New York: Jeremy P. Tarcher, 2004
434 pp.; $29.95 (cloth)
Tibet appears to most of the world as a docile, isolated country that succumbed meekly to the historical imperative of Chinese domination. The assumption is easy enough. Tibet is the most Buddhist of nations, one whose spiritual traditions go back thousands of years and whose leader, the Dalai Lama, espouses nonviolence with mirthful humility. But appearances do deceive, and in fact the Tibetan people fought the Chinese with a level of rage, tenacity, and violence that one can hardly associate with Buddha’s “middle way.”
In a gripping account that covers the period from the end of World War II to the present day, Buddha’s Warriors by Mikel Dunham describes Tibet’s slow descent into war as its people were first baited into infighting by China’s divide-and-conquer strategy and then, realizing China’s true intentions, discarded their ancient tribal loyalties to join together as a nation and resist. They mounted warhorses, stockpiled arms and money in Tibet’s once vast network of monasteries, and countered a Chinese slaughtering machine with their own.
Dunham spent seven years researching his book, basing his story on firsthand accounts by the Tibetan warriors who fought the Chinese as well as by the impassioned CIA operatives who believed so much in their cause. This is not a tale for the squeamish: Dunham describes in detail the widespread and systematic sadism of the Chinese invaders, and a Tibetan response to the barbarism that shatters the Shangri-la myth. They took no prisoners. What becomes abundantly clear in this story, is that even in the heart of Buddhism violence finds a home.

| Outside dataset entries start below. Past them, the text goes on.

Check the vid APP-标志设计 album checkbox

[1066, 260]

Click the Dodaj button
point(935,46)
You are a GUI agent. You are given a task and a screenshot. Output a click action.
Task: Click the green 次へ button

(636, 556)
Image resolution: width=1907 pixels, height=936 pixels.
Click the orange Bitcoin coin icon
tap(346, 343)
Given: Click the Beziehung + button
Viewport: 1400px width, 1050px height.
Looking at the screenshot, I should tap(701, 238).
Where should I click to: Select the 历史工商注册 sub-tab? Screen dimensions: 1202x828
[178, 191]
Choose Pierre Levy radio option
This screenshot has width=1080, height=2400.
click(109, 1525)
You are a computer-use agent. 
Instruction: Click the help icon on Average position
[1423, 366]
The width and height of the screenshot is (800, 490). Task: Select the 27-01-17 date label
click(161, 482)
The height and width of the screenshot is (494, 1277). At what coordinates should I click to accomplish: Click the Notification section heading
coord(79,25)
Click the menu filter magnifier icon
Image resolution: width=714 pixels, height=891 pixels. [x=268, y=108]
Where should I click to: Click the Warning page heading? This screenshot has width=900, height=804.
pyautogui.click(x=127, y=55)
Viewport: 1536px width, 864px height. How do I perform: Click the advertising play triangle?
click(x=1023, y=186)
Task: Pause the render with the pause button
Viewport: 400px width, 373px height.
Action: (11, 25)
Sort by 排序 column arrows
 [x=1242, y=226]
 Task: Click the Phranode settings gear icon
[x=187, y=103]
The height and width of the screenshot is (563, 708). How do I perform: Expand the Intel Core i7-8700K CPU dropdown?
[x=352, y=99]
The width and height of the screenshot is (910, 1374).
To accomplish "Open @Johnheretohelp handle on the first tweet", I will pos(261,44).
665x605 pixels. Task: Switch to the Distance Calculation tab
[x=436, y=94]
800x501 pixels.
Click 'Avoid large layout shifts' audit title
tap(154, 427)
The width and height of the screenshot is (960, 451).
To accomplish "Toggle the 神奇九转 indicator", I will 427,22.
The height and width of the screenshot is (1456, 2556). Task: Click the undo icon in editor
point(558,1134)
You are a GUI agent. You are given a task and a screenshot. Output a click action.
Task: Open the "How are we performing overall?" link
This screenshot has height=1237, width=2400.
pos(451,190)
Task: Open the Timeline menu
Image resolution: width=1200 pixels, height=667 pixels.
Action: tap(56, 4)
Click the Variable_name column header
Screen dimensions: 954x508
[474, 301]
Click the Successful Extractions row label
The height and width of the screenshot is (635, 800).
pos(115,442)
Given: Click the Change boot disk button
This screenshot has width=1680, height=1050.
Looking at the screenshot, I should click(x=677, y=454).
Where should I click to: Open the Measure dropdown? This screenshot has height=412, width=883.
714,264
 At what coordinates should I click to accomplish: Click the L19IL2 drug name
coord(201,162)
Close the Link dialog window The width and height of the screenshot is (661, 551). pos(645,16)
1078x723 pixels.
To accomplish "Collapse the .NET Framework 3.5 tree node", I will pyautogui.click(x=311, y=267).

Four key players drive this drama: Mao Tse-Tung, India’s Prime Minister Jawaharlal Nehru, Tibetan general Gompo Tashi Andrugtsang, and the CIA. Mao echoed the ancient Han dynasty’s obsession with a united Motherland and simply couldn’t countenance an independent Tibet. He skillfully manipulated Nehru whose dream of leading a new Pan-Asian bloc made him blind to Mao’s machinations. Gompo Tashi led the Tibetan army (Chushi-Gangdruk) for years, using his charisma and wile to inspire his warriors and inflict frequent defeats on the People’s Liberation Army. A group of dedicated CIA case officers coordinated U.S. air drops and covert support for the Chushi-Gangdruk and, over time, became committed to the Tibetan nation and the heroic Tibetans they trained as covert agents.